[Job]
Render each line from the start of the lines below up to and including the line containing "pyautogui.click(x=1481, y=743)" as one string in a JSON list, skipping blank lines.

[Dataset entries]
════

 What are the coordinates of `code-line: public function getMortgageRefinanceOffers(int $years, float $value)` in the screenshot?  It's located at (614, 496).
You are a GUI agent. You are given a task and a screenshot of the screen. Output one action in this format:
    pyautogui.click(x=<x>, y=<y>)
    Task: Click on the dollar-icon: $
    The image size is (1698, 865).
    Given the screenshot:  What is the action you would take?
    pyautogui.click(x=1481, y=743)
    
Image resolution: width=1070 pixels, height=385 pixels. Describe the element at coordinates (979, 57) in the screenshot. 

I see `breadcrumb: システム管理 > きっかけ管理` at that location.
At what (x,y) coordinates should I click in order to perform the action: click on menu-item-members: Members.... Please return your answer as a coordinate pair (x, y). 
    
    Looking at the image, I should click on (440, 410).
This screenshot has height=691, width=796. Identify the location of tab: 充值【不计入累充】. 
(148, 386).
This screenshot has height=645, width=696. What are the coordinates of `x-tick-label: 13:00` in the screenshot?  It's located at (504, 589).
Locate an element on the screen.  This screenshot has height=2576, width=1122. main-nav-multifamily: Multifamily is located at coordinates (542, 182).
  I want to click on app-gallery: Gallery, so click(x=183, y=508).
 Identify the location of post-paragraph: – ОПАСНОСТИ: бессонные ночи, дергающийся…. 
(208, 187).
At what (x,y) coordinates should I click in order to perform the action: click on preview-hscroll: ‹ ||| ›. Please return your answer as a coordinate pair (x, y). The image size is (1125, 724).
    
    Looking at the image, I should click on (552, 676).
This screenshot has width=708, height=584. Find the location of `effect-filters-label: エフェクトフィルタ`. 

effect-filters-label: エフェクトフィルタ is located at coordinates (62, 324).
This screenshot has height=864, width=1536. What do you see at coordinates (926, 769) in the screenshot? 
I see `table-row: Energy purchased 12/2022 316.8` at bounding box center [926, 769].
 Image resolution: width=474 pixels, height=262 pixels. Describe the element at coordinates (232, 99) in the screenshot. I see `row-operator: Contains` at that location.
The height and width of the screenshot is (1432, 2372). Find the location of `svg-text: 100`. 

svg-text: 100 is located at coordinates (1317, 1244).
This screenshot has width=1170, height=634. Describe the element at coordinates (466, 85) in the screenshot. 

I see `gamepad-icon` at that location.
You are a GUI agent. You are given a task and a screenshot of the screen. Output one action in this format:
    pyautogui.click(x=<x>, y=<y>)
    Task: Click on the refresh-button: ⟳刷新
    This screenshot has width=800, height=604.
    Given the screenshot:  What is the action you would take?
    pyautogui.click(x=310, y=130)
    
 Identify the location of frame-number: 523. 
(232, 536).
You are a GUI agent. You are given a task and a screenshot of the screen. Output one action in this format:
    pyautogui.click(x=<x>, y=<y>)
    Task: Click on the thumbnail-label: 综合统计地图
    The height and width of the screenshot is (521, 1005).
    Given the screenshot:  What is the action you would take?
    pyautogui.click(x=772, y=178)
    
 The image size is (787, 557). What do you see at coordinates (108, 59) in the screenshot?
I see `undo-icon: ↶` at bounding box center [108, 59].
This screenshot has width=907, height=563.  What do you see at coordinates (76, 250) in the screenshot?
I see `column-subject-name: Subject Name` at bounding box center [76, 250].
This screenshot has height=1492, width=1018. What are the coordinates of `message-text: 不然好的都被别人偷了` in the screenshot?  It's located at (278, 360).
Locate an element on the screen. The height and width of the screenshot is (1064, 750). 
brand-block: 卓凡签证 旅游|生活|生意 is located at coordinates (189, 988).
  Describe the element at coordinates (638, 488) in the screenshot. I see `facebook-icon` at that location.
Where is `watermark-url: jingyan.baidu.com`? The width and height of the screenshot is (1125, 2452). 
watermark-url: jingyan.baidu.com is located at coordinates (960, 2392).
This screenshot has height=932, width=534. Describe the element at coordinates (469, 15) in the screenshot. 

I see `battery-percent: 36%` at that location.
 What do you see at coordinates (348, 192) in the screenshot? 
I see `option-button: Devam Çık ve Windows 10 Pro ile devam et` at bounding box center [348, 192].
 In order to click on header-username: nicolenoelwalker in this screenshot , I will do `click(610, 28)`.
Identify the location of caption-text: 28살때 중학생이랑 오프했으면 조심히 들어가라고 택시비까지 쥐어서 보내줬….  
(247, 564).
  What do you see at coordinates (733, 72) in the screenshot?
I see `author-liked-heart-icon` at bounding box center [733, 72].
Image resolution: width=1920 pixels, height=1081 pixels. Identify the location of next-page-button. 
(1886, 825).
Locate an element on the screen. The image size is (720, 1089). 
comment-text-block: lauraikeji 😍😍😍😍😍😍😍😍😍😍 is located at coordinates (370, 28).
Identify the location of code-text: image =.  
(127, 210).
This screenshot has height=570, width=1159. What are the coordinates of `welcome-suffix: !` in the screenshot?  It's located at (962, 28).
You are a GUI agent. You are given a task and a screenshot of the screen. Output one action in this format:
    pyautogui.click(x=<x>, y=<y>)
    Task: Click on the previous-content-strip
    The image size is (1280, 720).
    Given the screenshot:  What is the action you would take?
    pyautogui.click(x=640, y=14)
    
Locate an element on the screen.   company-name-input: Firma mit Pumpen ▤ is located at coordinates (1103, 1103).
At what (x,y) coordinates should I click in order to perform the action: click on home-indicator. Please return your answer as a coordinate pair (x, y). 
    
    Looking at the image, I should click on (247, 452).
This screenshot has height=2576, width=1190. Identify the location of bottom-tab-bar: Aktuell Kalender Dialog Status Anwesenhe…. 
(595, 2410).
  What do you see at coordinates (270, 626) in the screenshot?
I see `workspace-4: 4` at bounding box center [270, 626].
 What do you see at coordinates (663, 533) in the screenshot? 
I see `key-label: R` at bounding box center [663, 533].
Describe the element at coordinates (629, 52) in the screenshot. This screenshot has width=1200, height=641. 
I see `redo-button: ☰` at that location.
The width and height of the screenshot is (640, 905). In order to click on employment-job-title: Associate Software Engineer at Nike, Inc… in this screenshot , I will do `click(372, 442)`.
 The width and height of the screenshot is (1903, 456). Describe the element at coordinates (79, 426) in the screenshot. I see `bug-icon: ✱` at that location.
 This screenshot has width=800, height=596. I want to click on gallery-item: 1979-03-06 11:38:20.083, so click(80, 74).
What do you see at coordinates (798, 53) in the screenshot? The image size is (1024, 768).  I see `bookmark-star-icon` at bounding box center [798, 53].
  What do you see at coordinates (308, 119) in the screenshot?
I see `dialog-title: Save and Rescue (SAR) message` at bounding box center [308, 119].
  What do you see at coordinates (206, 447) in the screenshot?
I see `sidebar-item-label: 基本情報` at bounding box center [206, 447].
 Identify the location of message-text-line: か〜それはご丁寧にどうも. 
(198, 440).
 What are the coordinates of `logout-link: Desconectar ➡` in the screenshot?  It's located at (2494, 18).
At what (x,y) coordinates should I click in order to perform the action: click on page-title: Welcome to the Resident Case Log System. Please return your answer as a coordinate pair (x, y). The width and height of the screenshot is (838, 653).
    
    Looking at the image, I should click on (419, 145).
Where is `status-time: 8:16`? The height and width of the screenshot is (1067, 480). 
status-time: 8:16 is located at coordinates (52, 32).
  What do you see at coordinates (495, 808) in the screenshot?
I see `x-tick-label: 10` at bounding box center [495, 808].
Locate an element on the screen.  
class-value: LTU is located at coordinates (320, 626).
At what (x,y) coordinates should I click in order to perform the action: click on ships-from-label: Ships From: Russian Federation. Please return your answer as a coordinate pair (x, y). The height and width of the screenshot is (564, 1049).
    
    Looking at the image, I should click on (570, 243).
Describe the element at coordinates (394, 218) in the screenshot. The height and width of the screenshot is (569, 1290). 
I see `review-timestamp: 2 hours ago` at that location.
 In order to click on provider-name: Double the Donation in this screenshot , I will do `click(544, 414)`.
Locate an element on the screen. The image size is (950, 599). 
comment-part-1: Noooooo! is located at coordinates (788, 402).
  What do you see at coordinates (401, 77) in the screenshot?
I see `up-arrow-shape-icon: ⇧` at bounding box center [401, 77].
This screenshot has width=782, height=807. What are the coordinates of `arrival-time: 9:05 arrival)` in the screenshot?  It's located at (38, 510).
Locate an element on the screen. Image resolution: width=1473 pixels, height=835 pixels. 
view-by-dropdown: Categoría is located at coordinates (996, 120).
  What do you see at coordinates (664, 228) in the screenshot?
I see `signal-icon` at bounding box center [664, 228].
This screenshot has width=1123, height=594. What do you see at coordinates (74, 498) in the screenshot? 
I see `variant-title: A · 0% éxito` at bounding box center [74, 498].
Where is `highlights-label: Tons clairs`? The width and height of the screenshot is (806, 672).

════

[Completed exercise]
[
  " What are the coordinates of `code-line: public function getMortgageRefinanceOffers(int $years, float $value)` in the screenshot?  It's located at (614, 496).",
  "You are a GUI agent. You are given a task and a screenshot of the screen. Output one action in this format:",
  "    pyautogui.click(x=<x>, y=<y>)",
  "    Task: Click on the dollar-icon: $",
  "    The image size is (1698, 865).",
  "    Given the screenshot:  What is the action you would take?",
  "    pyautogui.click(x=1481, y=743)"
]